[Stored data entries]
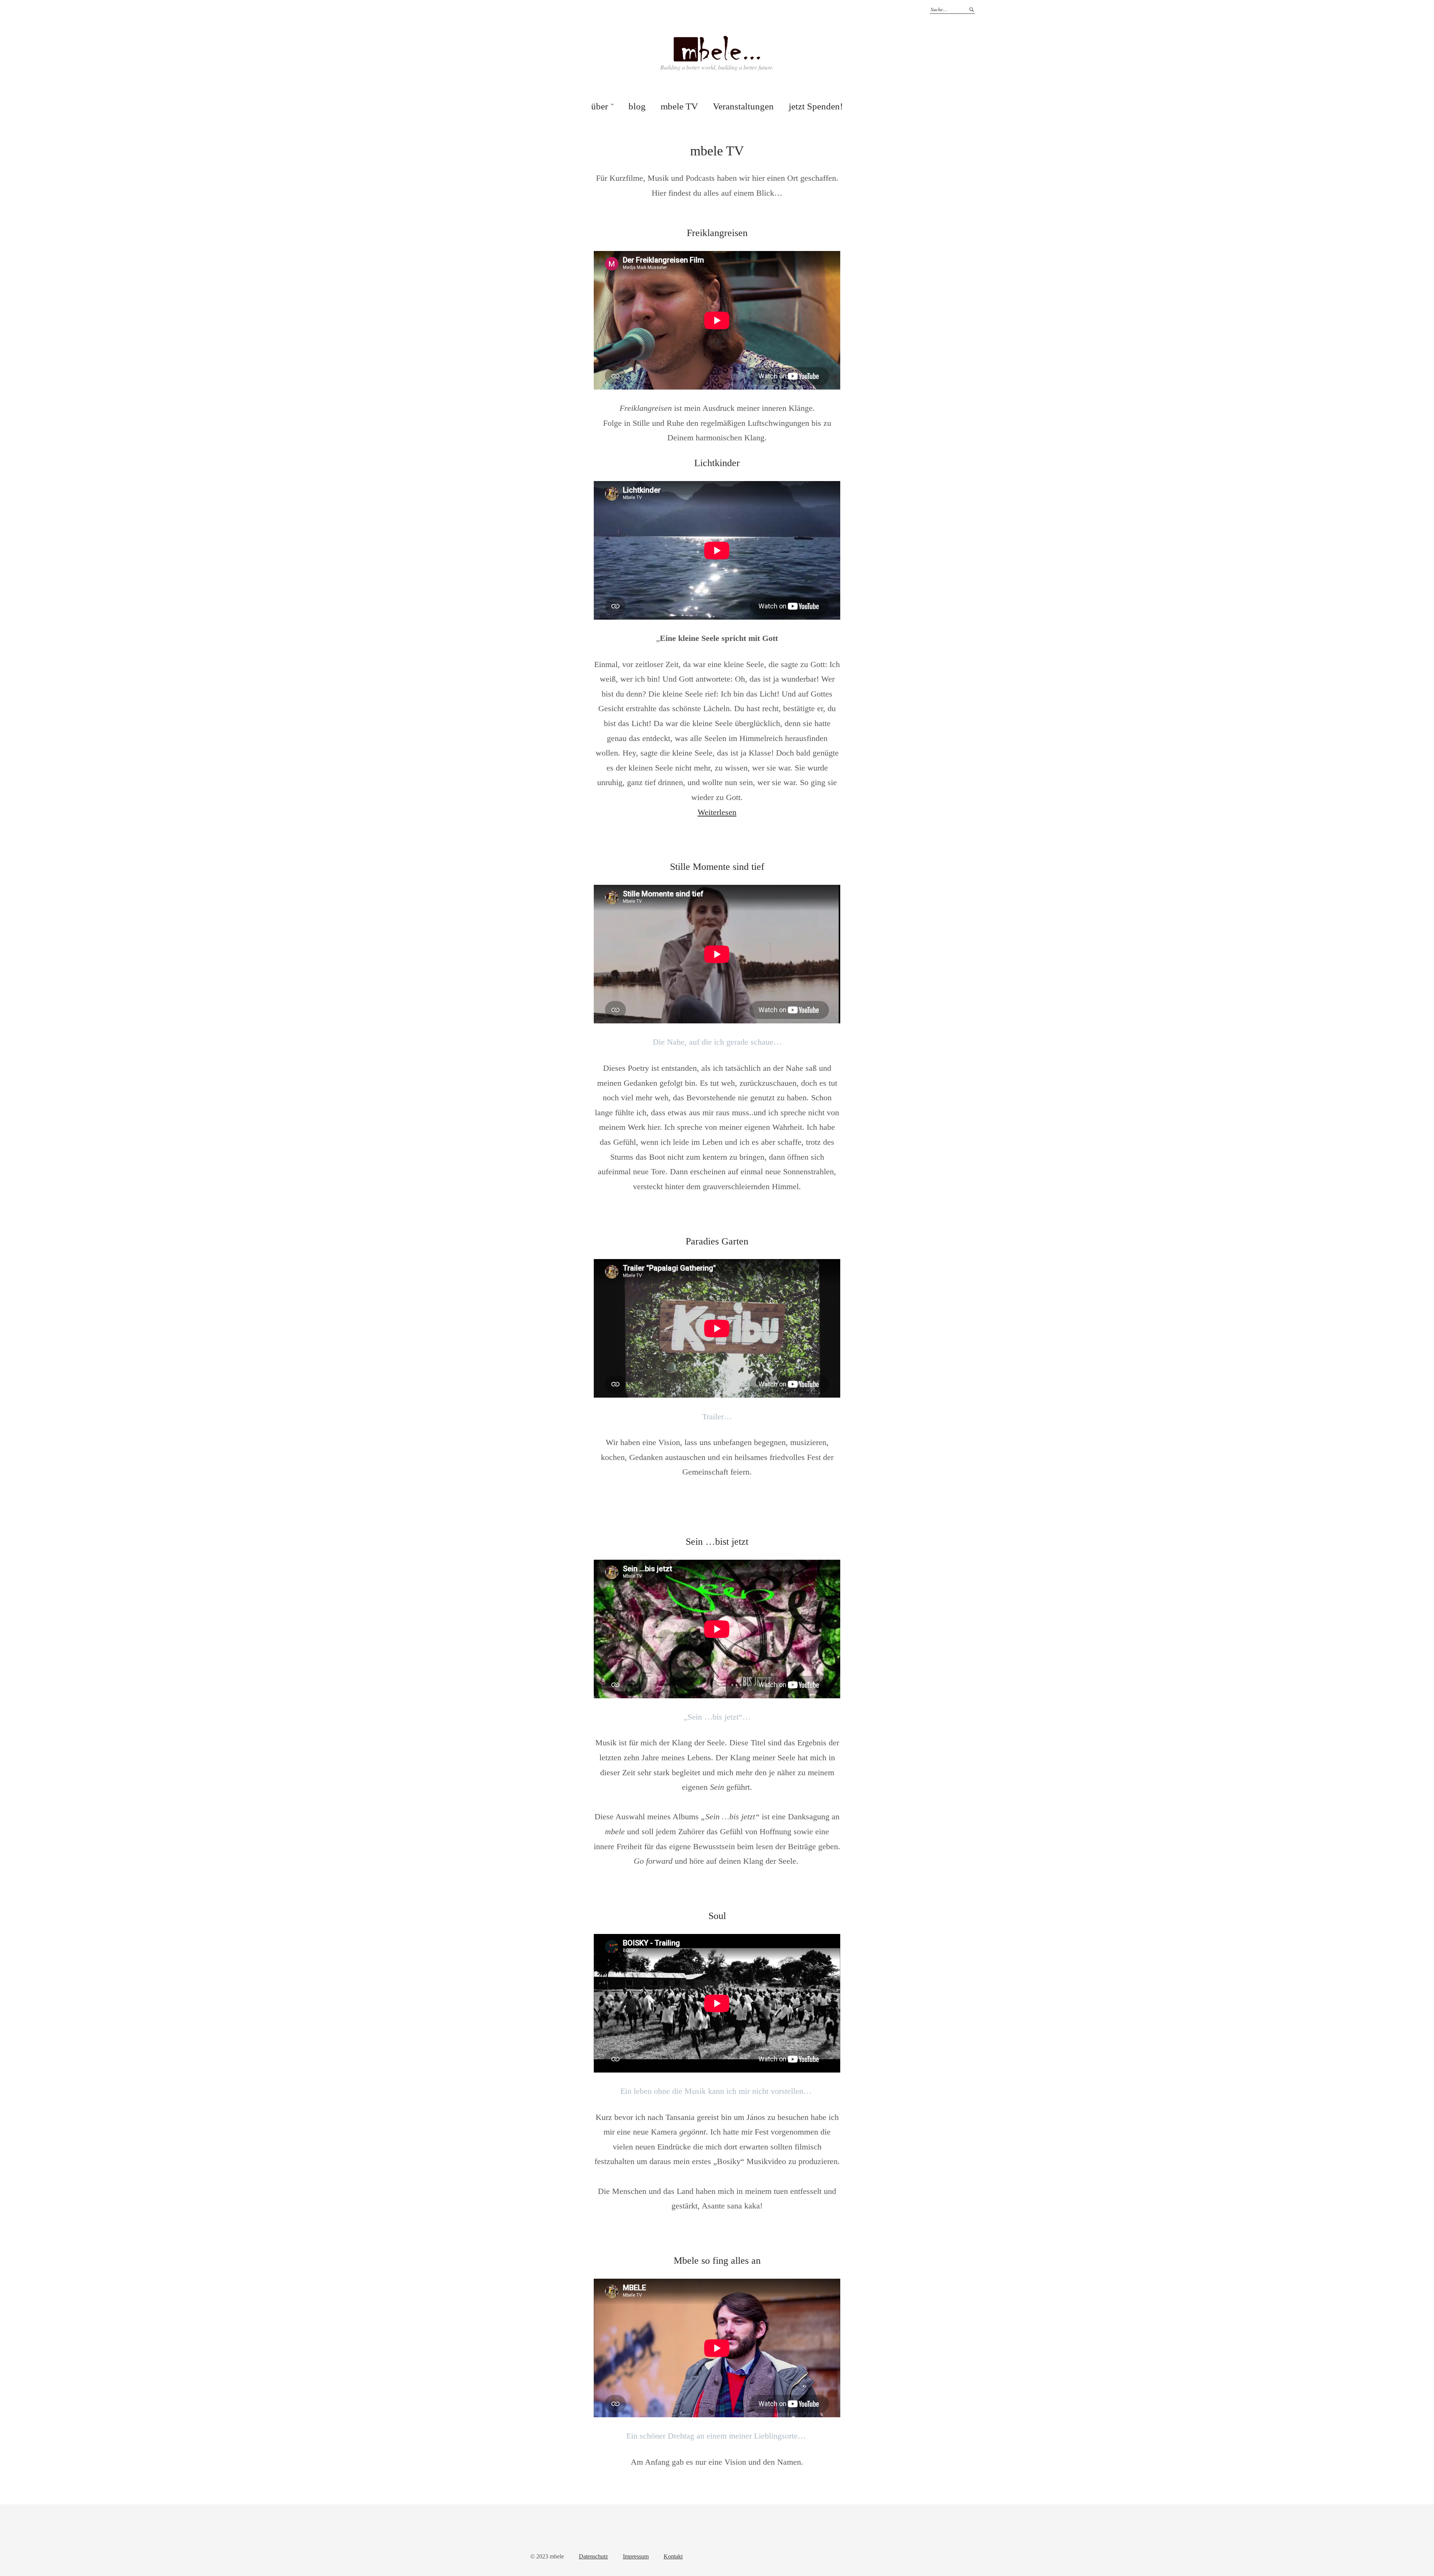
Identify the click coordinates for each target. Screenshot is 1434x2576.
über (599, 106)
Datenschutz (593, 2556)
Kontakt (673, 2556)
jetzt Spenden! (816, 106)
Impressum (636, 2556)
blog (637, 106)
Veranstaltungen (743, 106)
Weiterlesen (717, 812)
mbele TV (679, 106)
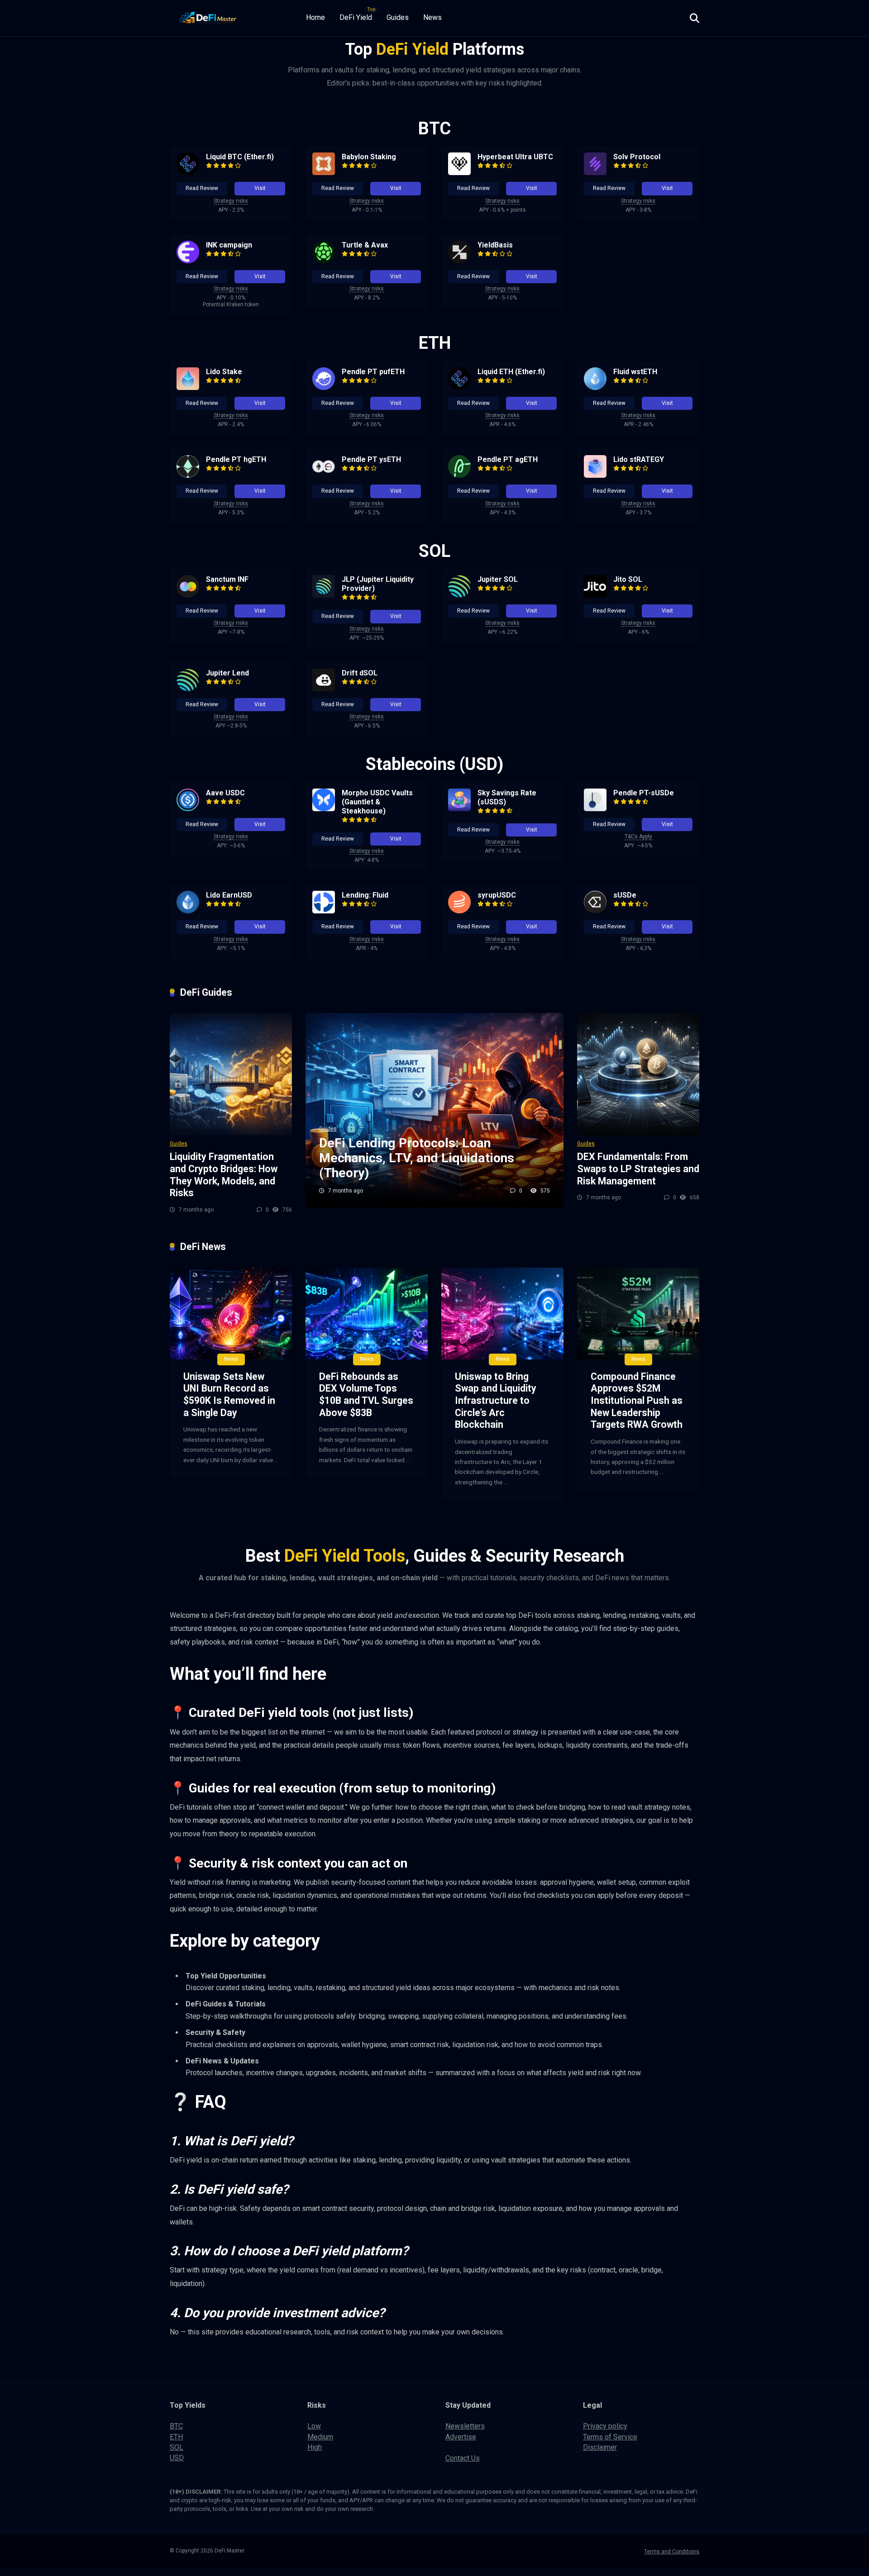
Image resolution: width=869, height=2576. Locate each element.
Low (314, 2426)
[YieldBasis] (459, 261)
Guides (398, 17)
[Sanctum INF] (188, 595)
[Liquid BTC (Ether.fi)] (188, 172)
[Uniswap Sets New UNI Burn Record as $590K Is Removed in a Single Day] (231, 1313)
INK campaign (229, 245)
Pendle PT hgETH (236, 459)
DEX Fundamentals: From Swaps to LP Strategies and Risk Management (638, 1168)
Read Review (202, 188)
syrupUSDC (496, 895)
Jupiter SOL (497, 579)
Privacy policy (605, 2426)
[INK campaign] (188, 261)
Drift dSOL (359, 673)
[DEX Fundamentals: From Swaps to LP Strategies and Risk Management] (638, 1074)
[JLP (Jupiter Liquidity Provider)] (323, 595)
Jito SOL (627, 579)
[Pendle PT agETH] (459, 475)
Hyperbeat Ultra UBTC (515, 156)
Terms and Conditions (671, 2551)
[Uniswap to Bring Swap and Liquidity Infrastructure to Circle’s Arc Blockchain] (502, 1313)
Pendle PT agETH (507, 459)
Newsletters (465, 2426)
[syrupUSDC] (459, 911)
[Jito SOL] (595, 595)
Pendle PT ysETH (371, 459)
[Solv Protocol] (595, 172)
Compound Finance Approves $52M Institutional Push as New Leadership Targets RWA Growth (637, 1401)
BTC (176, 2426)
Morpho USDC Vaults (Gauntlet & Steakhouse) (377, 802)
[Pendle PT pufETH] (323, 387)
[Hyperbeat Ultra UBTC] (459, 172)
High (314, 2447)
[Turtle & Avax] (323, 261)
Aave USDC (225, 793)
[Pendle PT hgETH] (188, 475)
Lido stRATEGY (638, 459)
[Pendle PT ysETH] (323, 475)
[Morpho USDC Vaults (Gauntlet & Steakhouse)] (323, 808)
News (432, 17)
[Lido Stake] (188, 387)
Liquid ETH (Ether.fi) (511, 371)
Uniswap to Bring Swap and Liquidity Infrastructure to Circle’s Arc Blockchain (495, 1401)
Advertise (460, 2437)
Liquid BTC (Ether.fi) (240, 156)
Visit (260, 188)
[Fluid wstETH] (595, 387)
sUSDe (624, 895)
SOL (176, 2447)
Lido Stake (224, 371)
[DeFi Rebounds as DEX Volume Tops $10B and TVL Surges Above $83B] (367, 1313)
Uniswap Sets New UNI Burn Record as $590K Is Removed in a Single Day (229, 1394)
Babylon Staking (369, 156)
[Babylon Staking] (323, 172)
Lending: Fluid (365, 895)
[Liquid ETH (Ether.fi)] (459, 387)
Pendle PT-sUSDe (643, 793)
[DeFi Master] (208, 14)
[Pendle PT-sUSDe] (595, 808)
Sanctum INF (227, 579)
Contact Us (462, 2458)
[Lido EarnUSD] (188, 911)
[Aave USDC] (188, 808)
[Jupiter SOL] (459, 595)
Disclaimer (600, 2447)
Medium (320, 2437)
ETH (176, 2437)
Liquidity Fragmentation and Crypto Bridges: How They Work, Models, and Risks (223, 1174)
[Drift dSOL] (323, 688)
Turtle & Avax (365, 245)
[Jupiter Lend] (188, 688)
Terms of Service (610, 2437)
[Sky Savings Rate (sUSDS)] (459, 808)
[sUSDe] (595, 911)
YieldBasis (495, 245)
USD (177, 2457)
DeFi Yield (355, 17)
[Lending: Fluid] (323, 911)
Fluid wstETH (635, 371)
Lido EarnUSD (229, 895)
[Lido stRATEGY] (595, 475)
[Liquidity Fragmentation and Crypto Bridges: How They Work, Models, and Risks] (231, 1074)
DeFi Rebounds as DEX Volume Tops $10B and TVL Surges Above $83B (366, 1394)
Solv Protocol (636, 156)
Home (315, 17)
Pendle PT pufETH (373, 371)
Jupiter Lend (227, 673)
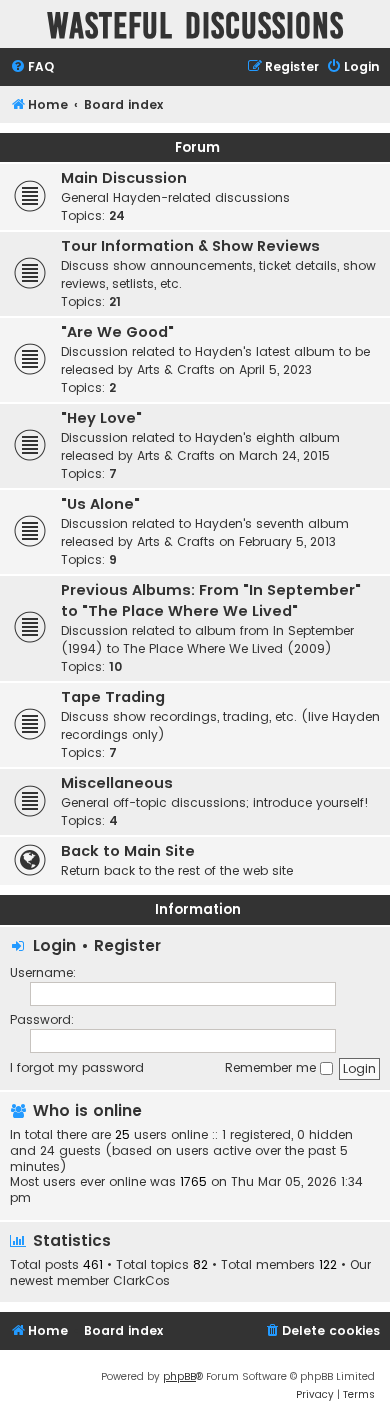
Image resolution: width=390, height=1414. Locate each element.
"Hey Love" (101, 418)
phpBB (179, 1376)
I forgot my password (77, 1067)
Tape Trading (113, 697)
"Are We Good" (117, 332)
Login (54, 945)
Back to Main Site (128, 851)
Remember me (272, 1067)
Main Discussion (124, 178)
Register (127, 945)
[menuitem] (32, 67)
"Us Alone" (100, 504)
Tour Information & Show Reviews (190, 246)
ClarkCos (141, 1281)
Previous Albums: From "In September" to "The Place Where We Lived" (211, 600)
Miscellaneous (117, 783)
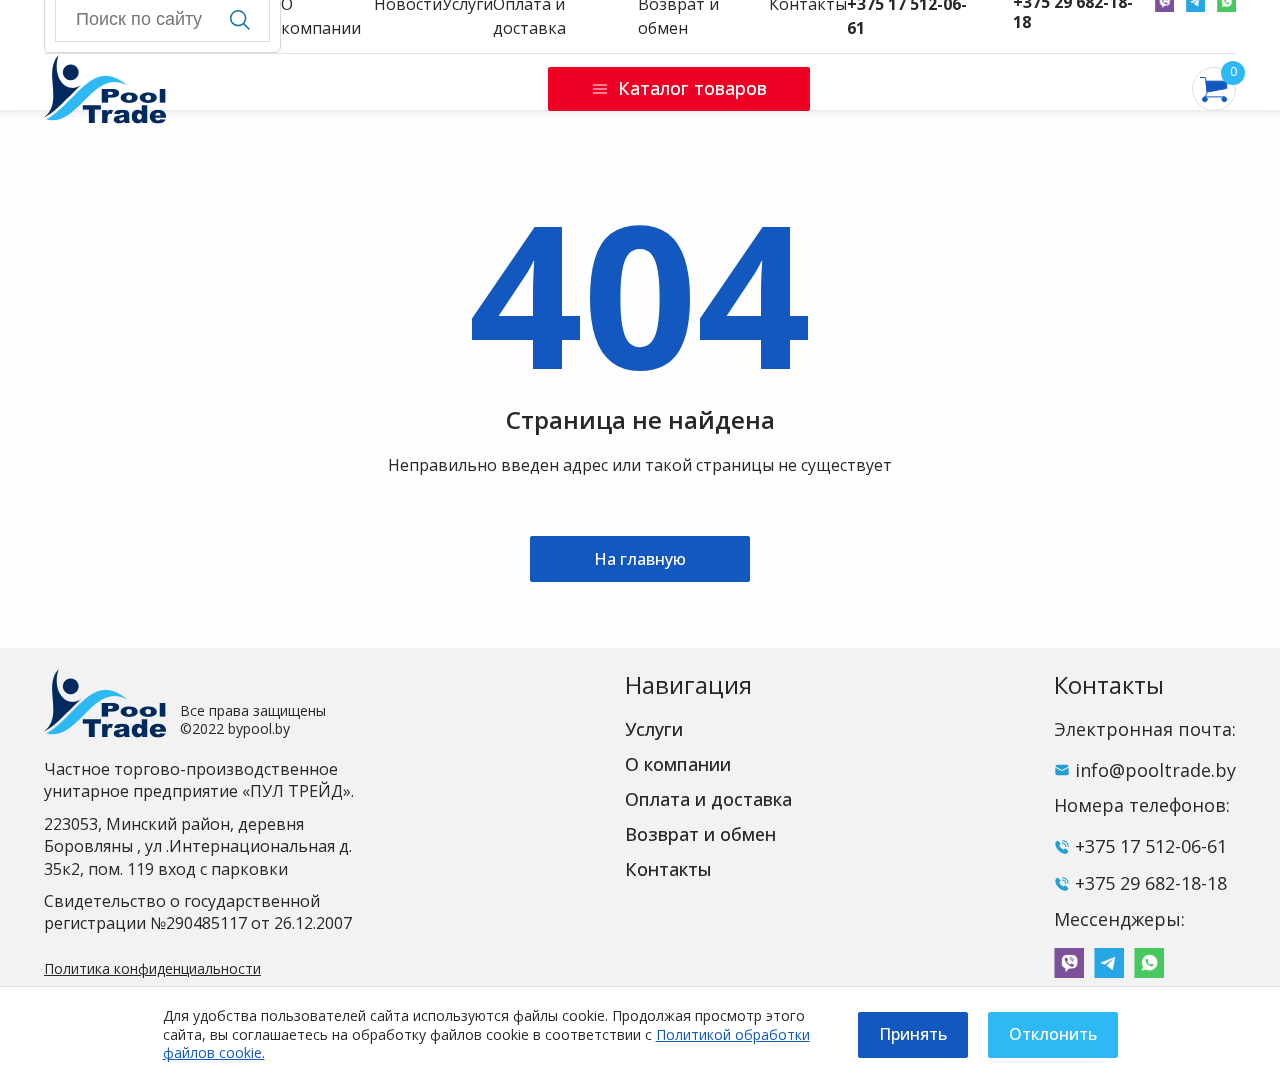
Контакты (668, 869)
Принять (913, 1034)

Task details:
Pull every line containing "Swaps" from the entries above and copy it.

Exercise solution:
DEX Fundamentals: From Swaps to LP Strategies and Risk Management (638, 1168)
[DEX Fundamentals: From Swaps to LP Strategies and Risk Management] (638, 1074)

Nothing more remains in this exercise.